Una delle novità più rilevanti introdotte dalla “comunicazione unica” è rappresentata dall’obbligo esteso a tutte le imprese, anche a quelle individuali, di trasmettere le dichiarazioni agli uffici del registro delle imprese per via telematica o su supporto informatico. La presentazione della “comunicazione unica” richiede il possesso della firma digitale da parte degli interessati che devono sottoscrivere digitalmente il modello.
Il servizio di invio è disponibile dalle ore 8:00 alle ore 21:00 nei giorni feriali e dalle ore 8:00 alle ore 14:00 il sabato. Nel corso dell’anno, in occasione di consistenti invii a Comunica, è già previsto di estendere l’orario fino alle 24.

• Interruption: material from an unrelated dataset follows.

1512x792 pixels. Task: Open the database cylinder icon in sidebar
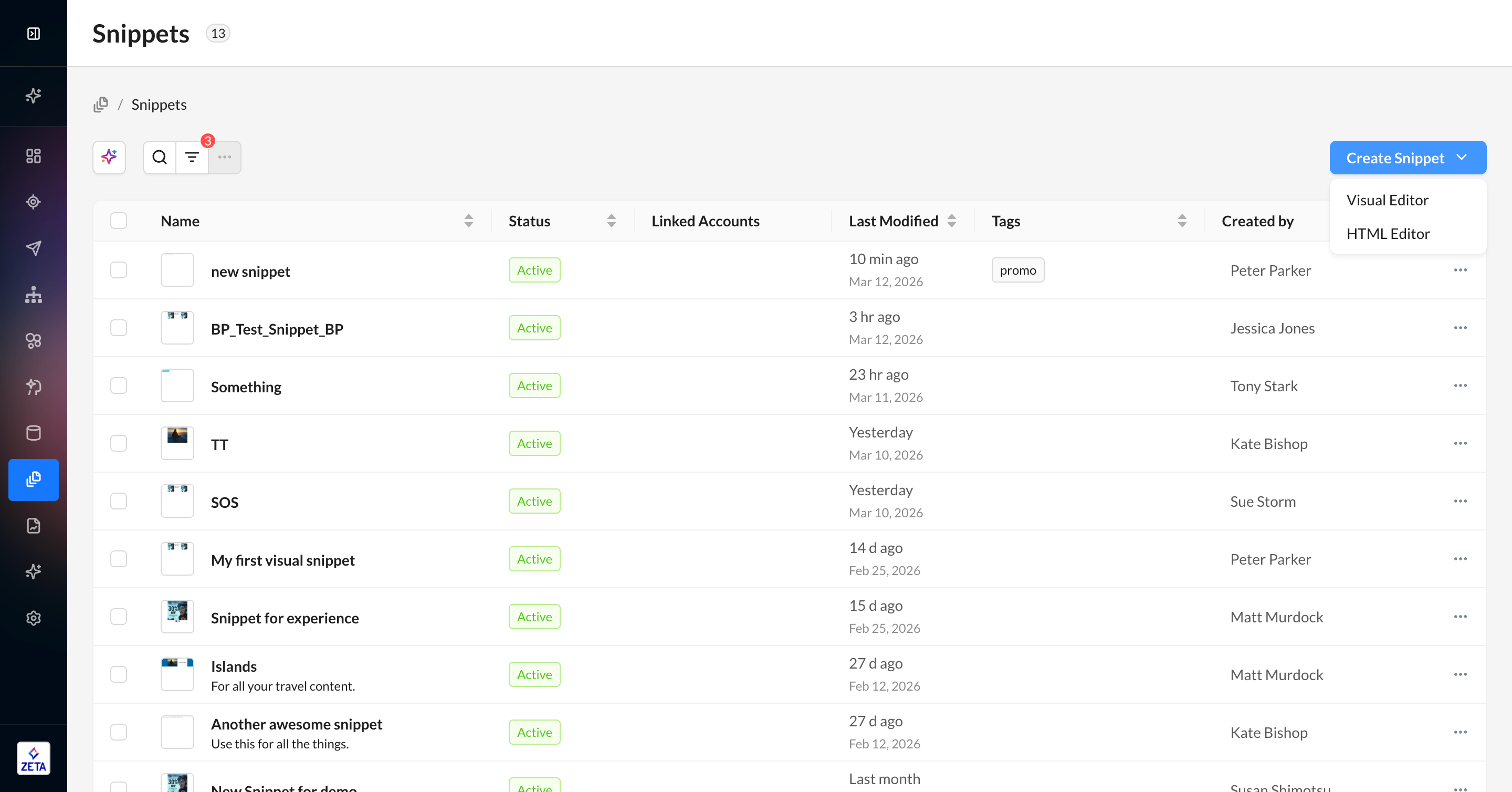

Ai fini della trasmissione della pratica di “comunicazione unica” può essere utilizzato il modello di “procura” (allegato alla circolare del Ministero dello Sviluppo Economico del 15 febbraio 2008 n. 3616/C), con il quale l’imprenditore conferisce a professionisti o ad altri intermediari l’incarico di sottoscrivere digitalmente e presentare per via telematica la “comunicazione unica per la nascita dell’impresa”.
Le Camere di commercio hanno reso gratuito l’utilizzo del software “ComUnica”, che guida l’utente nella compilazione del modello e hanno pubblicato sul sito la “Guida alla compilazione della comunicazione unica d’impresa”.
Il modello di “comunicazione unica” prevede poi che l’utente indichi l’indirizzo di posta elettronica certificata al quale saranno trasmesse tutte le comunicazioni relative al procedimento. Nei casi di imprese individuali sprovviste di casella di posta elettronica certificata, la richiesta può essere inoltrata tramite l’applicativo di “ComUnica” e la Camera di commercio destinataria della domanda provvederà all’immediata assegnazione di una casella di posta elettronica certificata senza costi per l’impresa.